Di chi la vittoria, in questo caso? Piero Ignazi rovescia la domanda e punta l’indice sul partito che all’occorrenza potrebbe pagare il conto più salato. Scrive infatti sul “Domani” in edicola stamane che la ricucitura della maggioranza, con la baldanzosa rentrée di Renzi, sancirebbe la sconfitta del Pd e la sua sostanziale irrilevanza. È una tesi molto severa. Ignazi prevede addirittura che un esito siffatto della crisi darebbe agio all’ex sindaco di Firenze, con l’alloro del trionfatore in testa, di puntare a una nuova scalata del Pd a seguito della liquidazione del gruppo dirigente raccolto attorno alla mesotermica segreteria Zingaretti. Si tratta in buona sostanza di uno scenario rovinoso, decisamente pessimistico e nondimeno sintomatico di una certa insolvenza politica a carico dell’ultimo gruppo dirigente formatosi al tramonto della Prima Repubblica nella Federazione dei giovani comunisti, poi trasformata in Sinistra giovanile. Non a caso la partita della crisi porta allo scoperto una contestuale rianimazione della filiera democristiana, non per volontà di protagonismo ma per riscontro di attenzioni, come se il Paese andasse alla ricerca di un centro perduto o piuttosto di un centro operante suo malgrado.
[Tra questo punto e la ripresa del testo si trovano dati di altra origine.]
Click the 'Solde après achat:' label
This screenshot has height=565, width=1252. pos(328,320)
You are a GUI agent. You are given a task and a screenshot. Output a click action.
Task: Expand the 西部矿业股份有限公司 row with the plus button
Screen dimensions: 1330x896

È palese che questo doppio movimento tra ex dc ed ex pci determini la fibrillazione del “muscolo cardiaco” del riformismo, ovvero dell’organo politico che ne rappresenta l’ambizione e la speranza proprio in virtù, occorre dire, della tentata simbiosi di culture a vocazione popolare, parallele ed affini per molti versi, ma storicamente rivali. Pensare che si deroghi a questo interrogativo sul destino del Pd con lo scivolamento nel pragmatismo, eludendo perciò le questioni ideali che attraversano il dibattito a latere di questa crisi di governo, aumenta il rischio di un indebolimento complessivo della politica democratica ed europeista, per la quale si ricerca in ogni caso la formazione di una maggioranza alternativa al sovranismo. Ignazi può avere torto nel drammatizzare le difficoltà del Pd, specie se le configura nei termini della classica polemica sul tradimento dei valori della sinistra e quindi con l’implicita richiesta di una maggiore radicalizzazione a sinistra, ma getta un raggio di luce sulla tenuta di un partito che vive da sempre nell’ibridismo di aspettative e vocazioni concorrenti. Una volta risolta la crisi di governo, speriamo in tempi brevi e con la dovuta credibilità, anche questa crisi sotto traccia del Pd esigerà un approfondimento rigoroso. E una soluzione.